**Work to complete:** Where the records below show the word "will" in a line, please copy that line.

:: Data to examine

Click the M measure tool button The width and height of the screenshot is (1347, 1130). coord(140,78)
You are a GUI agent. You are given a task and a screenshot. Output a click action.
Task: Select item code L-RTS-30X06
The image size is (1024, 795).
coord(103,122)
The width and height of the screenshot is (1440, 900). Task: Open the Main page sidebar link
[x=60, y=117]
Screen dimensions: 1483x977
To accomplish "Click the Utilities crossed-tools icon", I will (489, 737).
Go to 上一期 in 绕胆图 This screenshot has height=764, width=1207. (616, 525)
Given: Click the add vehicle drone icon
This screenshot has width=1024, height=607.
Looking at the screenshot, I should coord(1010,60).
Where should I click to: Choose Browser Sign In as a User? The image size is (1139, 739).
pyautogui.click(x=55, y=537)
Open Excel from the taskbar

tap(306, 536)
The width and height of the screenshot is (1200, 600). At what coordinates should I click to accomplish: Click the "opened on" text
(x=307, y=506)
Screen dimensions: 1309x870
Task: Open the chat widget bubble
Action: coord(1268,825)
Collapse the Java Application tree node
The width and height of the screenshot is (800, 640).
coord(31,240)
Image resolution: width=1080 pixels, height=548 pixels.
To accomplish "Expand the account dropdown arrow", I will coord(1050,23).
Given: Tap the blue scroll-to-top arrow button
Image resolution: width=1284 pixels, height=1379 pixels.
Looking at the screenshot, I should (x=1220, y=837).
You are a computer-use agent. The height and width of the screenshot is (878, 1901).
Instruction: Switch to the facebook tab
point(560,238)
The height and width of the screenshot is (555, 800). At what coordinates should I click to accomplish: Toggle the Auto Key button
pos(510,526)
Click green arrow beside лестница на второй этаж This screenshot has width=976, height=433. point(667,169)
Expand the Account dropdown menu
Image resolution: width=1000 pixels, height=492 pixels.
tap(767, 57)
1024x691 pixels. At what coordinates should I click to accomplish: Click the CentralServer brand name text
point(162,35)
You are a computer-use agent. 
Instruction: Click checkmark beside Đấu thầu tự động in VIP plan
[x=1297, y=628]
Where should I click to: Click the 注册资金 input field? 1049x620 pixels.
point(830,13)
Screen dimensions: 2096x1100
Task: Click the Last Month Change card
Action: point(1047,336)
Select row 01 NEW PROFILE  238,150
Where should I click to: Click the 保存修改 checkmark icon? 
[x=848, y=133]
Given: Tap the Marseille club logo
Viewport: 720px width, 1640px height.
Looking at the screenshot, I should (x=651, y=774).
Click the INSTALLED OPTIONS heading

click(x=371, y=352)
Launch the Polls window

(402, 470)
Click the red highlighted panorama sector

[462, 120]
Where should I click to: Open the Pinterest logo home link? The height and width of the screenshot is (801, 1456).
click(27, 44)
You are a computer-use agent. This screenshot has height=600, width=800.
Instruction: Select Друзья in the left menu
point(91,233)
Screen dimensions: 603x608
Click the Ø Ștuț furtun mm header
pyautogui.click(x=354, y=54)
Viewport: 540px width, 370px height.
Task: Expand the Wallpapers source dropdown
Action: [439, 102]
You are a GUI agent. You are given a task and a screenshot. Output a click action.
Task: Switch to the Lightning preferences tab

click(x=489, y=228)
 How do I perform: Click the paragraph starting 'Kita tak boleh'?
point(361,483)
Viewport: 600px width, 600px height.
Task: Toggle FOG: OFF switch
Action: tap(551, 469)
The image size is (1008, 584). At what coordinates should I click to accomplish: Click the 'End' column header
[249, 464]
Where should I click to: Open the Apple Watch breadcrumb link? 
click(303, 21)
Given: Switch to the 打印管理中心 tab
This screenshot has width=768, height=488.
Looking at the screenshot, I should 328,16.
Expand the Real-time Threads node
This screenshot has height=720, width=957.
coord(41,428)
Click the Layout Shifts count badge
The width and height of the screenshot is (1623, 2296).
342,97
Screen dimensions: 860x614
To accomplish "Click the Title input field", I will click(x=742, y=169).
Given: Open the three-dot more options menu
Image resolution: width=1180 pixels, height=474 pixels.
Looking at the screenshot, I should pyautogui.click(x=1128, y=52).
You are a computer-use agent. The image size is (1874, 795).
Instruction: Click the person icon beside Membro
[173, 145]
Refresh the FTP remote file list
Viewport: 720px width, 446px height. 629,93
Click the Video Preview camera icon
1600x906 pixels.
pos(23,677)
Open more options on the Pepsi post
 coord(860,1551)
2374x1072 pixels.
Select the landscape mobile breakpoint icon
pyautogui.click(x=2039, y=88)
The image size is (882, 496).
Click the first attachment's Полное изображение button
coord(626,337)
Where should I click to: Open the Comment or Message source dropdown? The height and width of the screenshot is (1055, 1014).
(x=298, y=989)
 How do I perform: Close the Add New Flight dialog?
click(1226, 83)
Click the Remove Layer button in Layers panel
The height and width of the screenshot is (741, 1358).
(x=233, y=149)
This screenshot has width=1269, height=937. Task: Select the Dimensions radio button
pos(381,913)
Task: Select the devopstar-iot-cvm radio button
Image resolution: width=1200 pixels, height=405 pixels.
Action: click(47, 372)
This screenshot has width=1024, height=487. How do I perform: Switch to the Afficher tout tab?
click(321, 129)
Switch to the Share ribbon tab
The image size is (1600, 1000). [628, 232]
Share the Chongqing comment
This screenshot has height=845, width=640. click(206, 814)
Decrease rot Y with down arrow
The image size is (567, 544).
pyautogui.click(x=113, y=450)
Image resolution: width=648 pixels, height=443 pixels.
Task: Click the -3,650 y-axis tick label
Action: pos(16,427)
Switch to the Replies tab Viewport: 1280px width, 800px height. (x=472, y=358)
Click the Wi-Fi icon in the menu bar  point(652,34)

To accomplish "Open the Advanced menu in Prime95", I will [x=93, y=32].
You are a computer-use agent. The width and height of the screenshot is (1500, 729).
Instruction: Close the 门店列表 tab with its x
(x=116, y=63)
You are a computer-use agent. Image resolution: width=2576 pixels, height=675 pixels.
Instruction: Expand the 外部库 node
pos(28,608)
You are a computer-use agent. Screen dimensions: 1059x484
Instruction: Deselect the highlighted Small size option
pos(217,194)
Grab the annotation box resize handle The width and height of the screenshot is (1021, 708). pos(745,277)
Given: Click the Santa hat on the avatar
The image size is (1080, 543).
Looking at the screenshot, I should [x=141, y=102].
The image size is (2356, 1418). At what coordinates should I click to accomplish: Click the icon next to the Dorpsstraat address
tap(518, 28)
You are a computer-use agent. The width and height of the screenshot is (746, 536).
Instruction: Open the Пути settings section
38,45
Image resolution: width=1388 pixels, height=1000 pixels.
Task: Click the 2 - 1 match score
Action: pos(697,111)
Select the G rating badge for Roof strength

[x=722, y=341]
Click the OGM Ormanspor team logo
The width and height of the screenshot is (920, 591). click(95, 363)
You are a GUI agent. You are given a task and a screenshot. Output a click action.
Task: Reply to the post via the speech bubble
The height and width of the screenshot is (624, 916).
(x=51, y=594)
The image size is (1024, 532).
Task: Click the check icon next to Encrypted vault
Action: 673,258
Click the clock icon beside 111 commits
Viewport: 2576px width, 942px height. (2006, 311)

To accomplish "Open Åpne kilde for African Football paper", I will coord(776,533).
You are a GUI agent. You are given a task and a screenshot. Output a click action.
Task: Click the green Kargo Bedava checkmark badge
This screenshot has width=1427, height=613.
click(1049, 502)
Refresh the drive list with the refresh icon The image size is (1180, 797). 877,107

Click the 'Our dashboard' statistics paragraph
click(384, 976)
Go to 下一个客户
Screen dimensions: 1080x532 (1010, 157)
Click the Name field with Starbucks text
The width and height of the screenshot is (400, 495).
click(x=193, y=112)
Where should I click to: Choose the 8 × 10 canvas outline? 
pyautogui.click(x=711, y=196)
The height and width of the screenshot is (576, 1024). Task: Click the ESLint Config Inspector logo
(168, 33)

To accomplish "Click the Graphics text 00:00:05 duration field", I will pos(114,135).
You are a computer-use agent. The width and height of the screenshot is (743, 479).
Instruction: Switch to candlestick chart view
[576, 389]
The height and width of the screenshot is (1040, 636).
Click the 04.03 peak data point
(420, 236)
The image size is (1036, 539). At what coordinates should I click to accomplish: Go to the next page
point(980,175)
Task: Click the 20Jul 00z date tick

::::

**Exercise response:**
To accomplish "Click the Utilities crossed-tools icon", I will (489, 737).
To accomplish "Expand the account dropdown arrow", I will coord(1050,23).
To accomplish "Click the Title input field", I will click(x=742, y=169).
To accomplish "Open the Advanced menu in Prime95", I will [x=93, y=32].
To accomplish "Open Åpne kilde for African Football paper", I will coord(776,533).
To accomplish "Click the Graphics text 00:00:05 duration field", I will pos(114,135).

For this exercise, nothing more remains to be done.